What you are asked to do ->
Starting at the line containing "Where should I" and ending at the line containing "pos(1235,27)", convert only that data into a two-column CSV with the headers instruction and location. Give one row per instruction, put each value in a single quoted field with line breaks replaced by spaces, and leave out the pictures.

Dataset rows
-- START --
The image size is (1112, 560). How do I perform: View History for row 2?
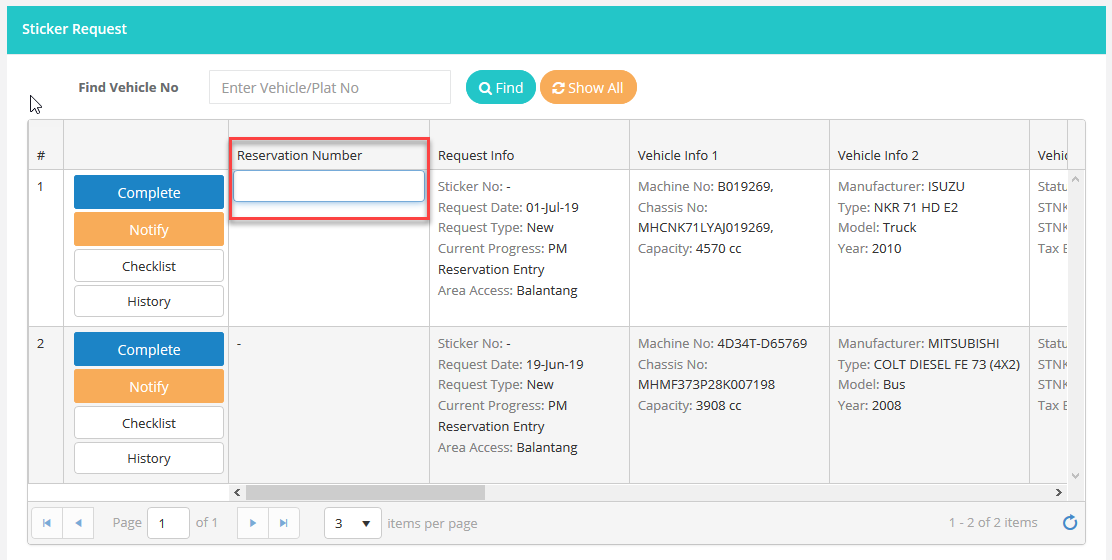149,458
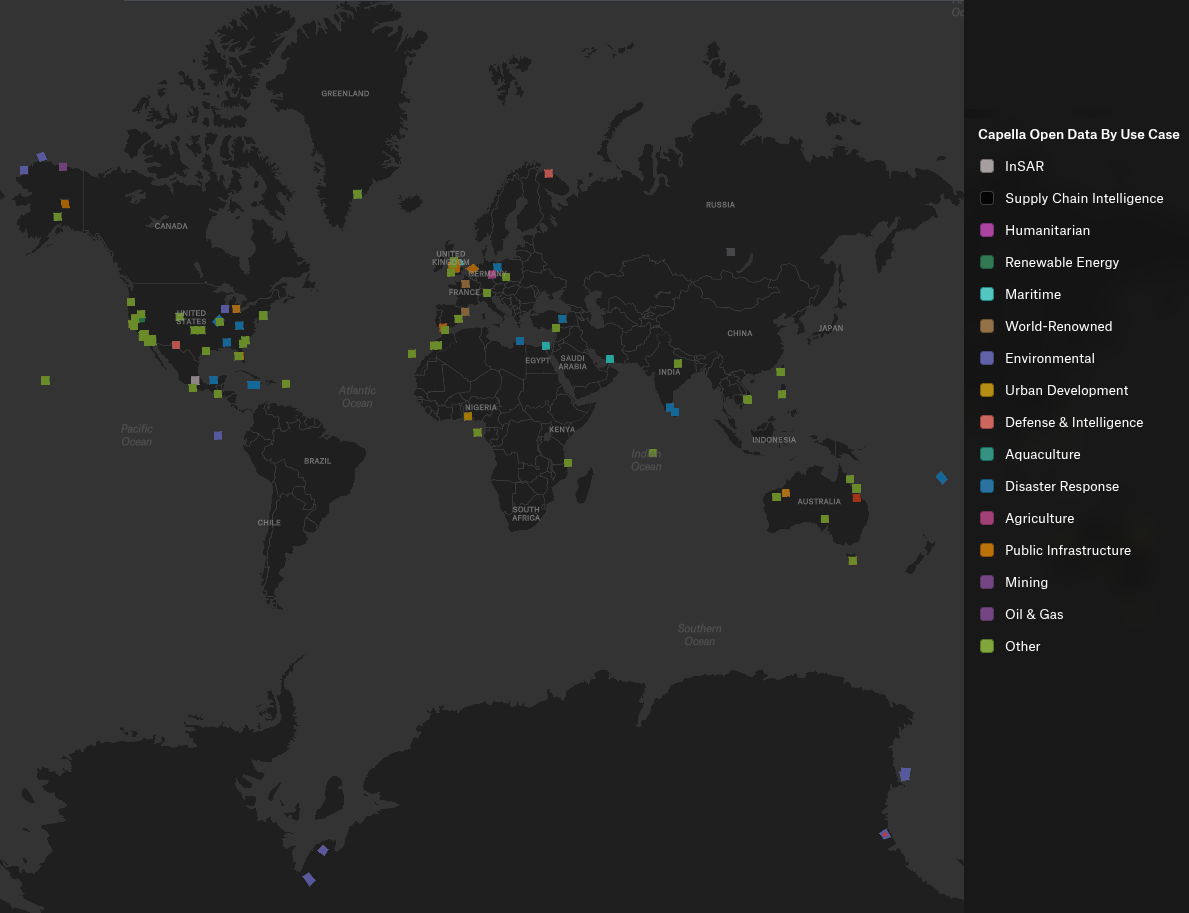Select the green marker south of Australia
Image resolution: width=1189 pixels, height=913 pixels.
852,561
-- END --
-- START --
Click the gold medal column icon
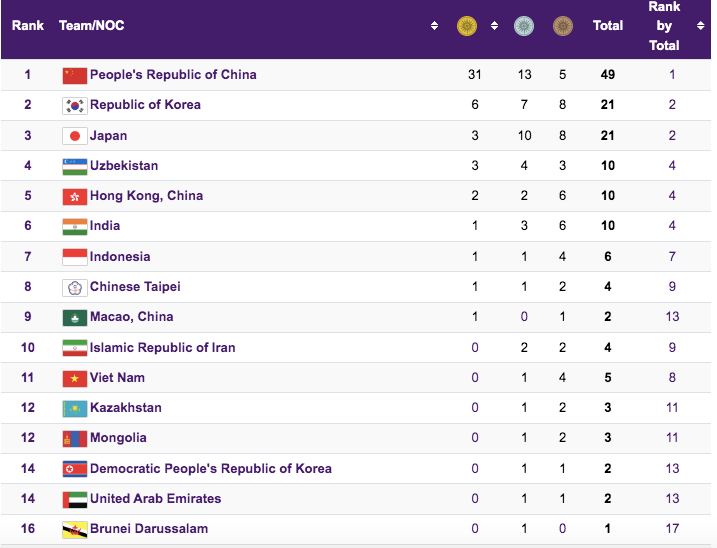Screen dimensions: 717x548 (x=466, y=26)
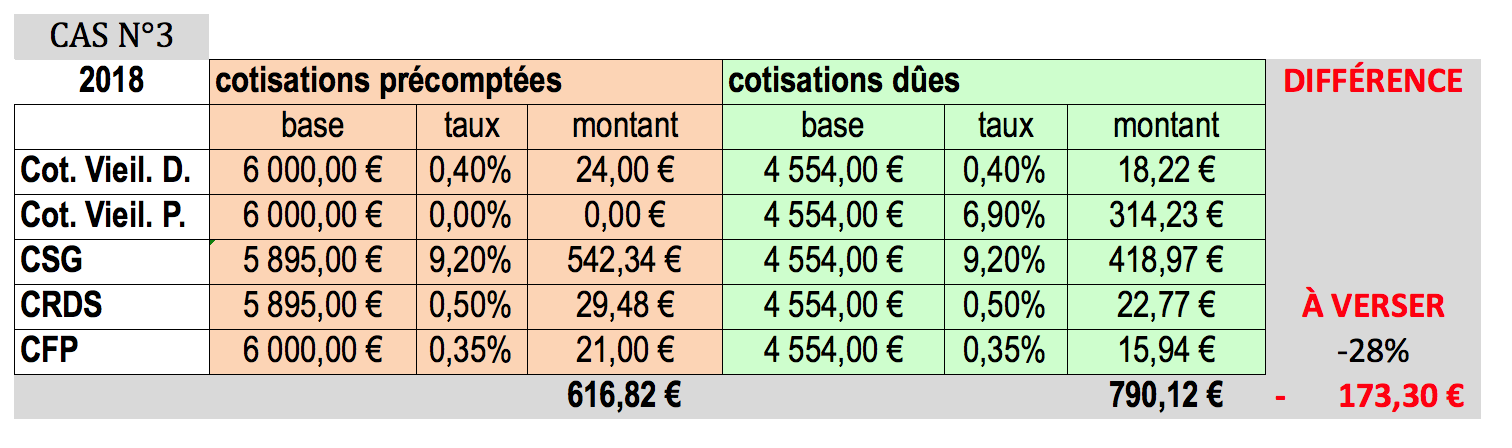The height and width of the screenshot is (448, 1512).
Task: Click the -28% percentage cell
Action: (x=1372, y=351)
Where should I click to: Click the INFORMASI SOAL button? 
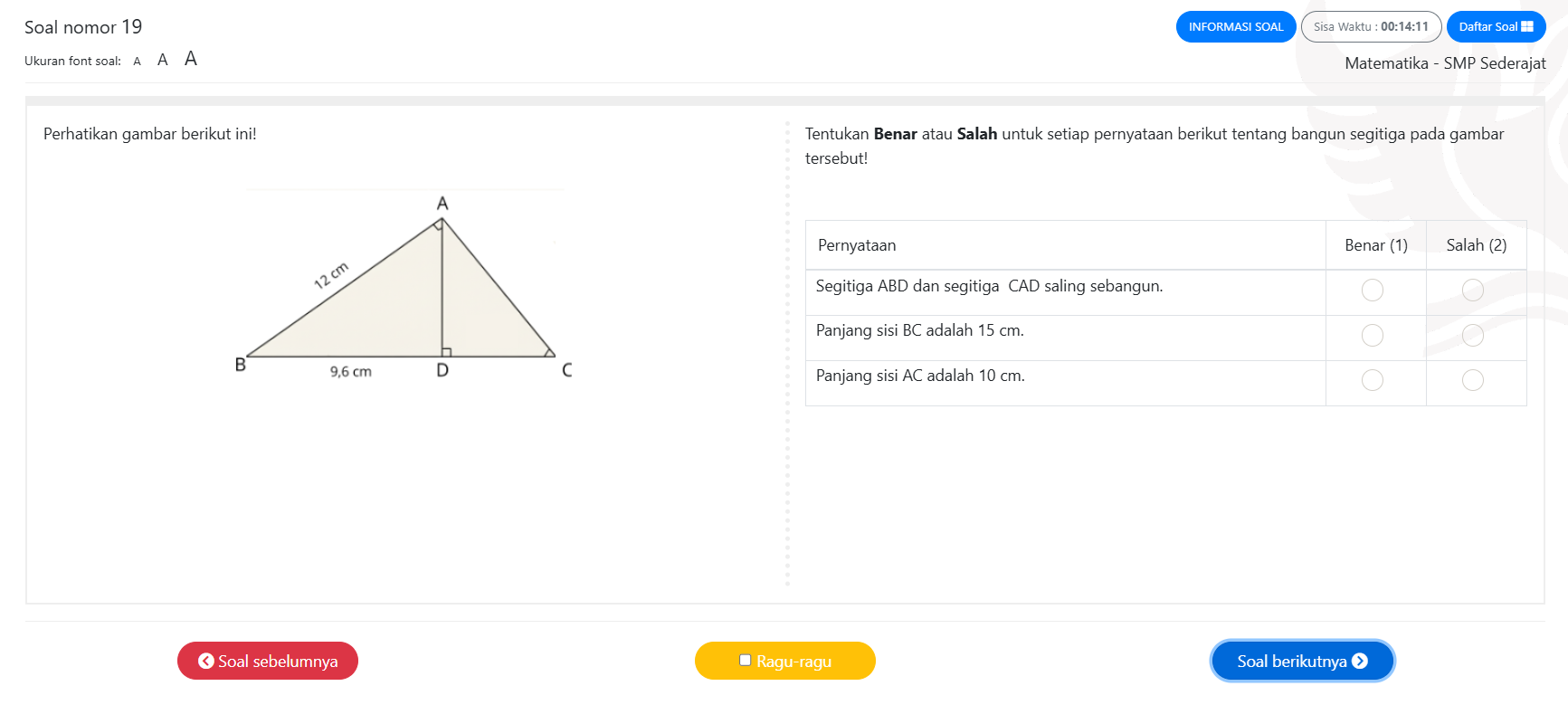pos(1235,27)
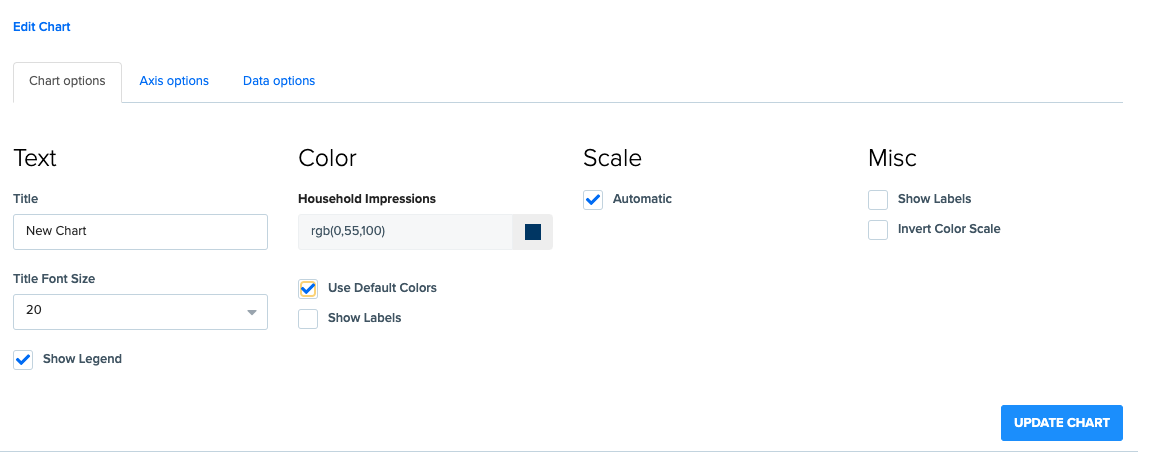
-- END --
Complete response ->
instruction,location
"Where should I click to: Click the INFORMASI SOAL button?","pos(1235,27)"